Exercise instructions
For this exercise, report every line of the material that includes "Given".

Available data
━━━━━━

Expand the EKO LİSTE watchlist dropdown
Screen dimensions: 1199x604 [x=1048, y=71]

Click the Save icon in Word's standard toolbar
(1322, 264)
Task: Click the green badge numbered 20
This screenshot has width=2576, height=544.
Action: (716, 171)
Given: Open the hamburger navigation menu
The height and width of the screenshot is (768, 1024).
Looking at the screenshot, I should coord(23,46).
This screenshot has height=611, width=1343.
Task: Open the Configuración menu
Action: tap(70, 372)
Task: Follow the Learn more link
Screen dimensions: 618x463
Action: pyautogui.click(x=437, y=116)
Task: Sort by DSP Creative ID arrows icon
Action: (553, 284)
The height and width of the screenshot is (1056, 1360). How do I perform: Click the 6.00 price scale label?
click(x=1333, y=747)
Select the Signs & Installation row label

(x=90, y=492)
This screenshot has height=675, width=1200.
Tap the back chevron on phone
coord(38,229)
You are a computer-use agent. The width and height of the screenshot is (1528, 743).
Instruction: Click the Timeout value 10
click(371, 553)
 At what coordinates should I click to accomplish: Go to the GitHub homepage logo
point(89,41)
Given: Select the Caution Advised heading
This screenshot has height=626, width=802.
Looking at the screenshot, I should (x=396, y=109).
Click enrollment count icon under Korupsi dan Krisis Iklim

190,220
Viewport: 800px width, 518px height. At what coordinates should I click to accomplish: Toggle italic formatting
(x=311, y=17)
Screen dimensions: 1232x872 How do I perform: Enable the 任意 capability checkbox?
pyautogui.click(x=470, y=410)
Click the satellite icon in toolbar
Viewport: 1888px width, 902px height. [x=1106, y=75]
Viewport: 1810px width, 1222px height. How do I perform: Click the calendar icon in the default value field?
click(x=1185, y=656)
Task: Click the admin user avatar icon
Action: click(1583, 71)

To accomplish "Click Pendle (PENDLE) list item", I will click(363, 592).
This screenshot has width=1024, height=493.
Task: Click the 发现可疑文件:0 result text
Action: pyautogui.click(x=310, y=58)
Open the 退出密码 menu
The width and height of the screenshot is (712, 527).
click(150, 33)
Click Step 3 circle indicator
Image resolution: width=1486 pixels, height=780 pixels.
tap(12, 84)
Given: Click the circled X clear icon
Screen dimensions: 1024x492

━━━━━━

Answer to this task
Given: Open the hamburger navigation menu
Given: Select the Caution Advised heading
Given: Click the circled X clear icon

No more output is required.